## TO-DO LIST
a) Render this sentence from the LIFE-ND passage in Spanish: "Based on the way the programme was being implemented, it was capable of addressing the food needs of the region and, by implication, the country at large, Ashoro said."
b) Carry the LIFE-ND passage forward from its final sentence.

## SUPPLIED TEXT
^^^^^^^^^^^^^^^^
Ashoro stated this in an interview with our correspondent at an event to mark this year’s World Food Day celebration in Asaba, on Monday.

He said that LIFE-ND, an IFAD-assisted project, was the initiative of the Federal Government, in partnership with the Niger Delta Development Commission (NDDC), International Fund for Agriculture (IFAD) and the state government.

Ashoro said that LIFE-ND was focused on economic recovery, employment creation, through agriculture, among other projects and interventions in the nine Niger Delta states – Abia, Akwa Ibom, Bayelsa, Cross River, Delta, Imo, Ondo and Rivers.

The SPC said that the target of the project in Delta was to impact 4,250 beneficiaries, aged between 18 and 35 years in 100 communities, across 10 Local Government Areas of the state.

He added that the project was designed to train and equip youths and women, within the specified age bracket, to master agribusiness as a means to produce food, create jobs and wealth, for the teeming unemployed youths of the region.

Based on the way the programme was being implemented, it was capable of addressing the food needs of the region and, by implication, the country at large, Ashoro said.

He said that they were at the World Food Day celebration to showcase some of the products from the project, as well as to create the needed awareness to attract youths into agriculture.
^^^^^^^^^^^^^^^^
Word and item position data

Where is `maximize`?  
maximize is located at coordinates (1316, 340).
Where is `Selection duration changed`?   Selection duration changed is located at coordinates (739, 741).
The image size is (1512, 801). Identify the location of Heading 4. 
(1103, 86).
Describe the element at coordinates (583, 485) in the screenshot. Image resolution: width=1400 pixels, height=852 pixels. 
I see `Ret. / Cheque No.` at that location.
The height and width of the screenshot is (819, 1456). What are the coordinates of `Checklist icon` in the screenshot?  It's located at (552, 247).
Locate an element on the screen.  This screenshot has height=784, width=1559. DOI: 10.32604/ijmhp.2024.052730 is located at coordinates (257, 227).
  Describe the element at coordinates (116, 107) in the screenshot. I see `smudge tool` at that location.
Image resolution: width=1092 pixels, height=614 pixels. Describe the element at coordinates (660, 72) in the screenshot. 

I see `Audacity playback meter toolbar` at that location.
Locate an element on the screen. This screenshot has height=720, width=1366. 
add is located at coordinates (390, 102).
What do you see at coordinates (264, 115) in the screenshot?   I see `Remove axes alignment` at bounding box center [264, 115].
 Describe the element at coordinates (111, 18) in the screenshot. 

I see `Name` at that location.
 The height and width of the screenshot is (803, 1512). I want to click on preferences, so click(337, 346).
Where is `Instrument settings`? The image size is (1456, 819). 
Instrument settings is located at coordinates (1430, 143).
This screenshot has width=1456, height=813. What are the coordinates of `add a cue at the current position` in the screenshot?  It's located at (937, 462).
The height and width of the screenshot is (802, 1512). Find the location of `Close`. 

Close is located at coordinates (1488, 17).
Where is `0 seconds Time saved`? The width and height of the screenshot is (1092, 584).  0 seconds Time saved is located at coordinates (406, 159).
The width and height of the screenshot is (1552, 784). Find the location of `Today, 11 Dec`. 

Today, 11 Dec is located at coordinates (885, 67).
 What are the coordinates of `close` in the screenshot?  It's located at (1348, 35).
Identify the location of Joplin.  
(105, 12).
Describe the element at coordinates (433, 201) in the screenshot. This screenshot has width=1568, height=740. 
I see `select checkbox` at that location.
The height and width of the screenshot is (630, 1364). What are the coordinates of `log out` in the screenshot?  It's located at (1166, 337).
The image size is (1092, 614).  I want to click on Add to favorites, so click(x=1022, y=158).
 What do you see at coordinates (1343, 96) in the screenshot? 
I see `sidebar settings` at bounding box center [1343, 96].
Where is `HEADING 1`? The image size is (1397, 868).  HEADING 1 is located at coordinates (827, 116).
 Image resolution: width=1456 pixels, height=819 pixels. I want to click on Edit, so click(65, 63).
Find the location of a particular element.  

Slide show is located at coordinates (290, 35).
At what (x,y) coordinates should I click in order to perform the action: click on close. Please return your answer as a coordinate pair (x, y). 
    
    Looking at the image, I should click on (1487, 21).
^^^^^^^^^^^^^^^^
## PER-TASK OUTPUTS
a) Por la forma en que se estaba ejecutando el programa, este era capaz de atender las necesidades alimentarias de la región y, por extensión, del país en su conjunto, dijo Ashoro.

b)
Ashoro noted that today’s youths were on a fast track to make money, adding that agriculture, however, demands patience as it follows a natural course that only those who waited would surely reap a good reward.

He lauded Gov. Ifeanyi Okowa for the prompt payment of the state’s counterpart funds to the project, saying that with such commitment, the project had enjoyed good patronage and was thriving well.

To achieve its goals, the project adopted the Incubation Model: incubators are persons who are into agricultural production in the four thematic areas; oil palm, cassava, fisheries and poultry.

“LIFE-ND adopted the Incubation Model; similar to Master and Apprentice, where the incubatees are the Apprentice (beneficiaries) while the Incubators are the Master (Trainers).”

“The Incubatees originate from the communities where Incubators have been selected.”

”The Incubatees will undergo a mentorship training for two product cycles and upon successful graduation they would be established.”

“The priority commodities for Delta are cassava, oil palm, poultry and fisheries, to be covered by the full complement of the production, processing and marketing value chain,” he said.

He said that although the project’s target was to engage 4,250 incubatees and 100 incubators, it had so far engaged 315 incubatees in 57 incubators across the communities and the LGAs.

Ashoro described the theme of this year’s World Food Day: ”Our Actions are Our Future: Better Production, Better Nutrition, a Better Environment and a Better Life” as apt.

“The states and the nation are supposed to take this theme into consideration because it is what you do today that the future will look like.”

“And in agriculture, if you do not sow well today, eventually you won’t reap what is expected. So LIFE -ND has come to ensure improved productivity and to help educate these young ones on the good practices of agricultural production in the state”.

He said that each beneficiary would be provided with working capital, through a revolving loan and based on the type of enterprise, to enable them get training at the incubation centres and to set up their own enterprises at the end of the training.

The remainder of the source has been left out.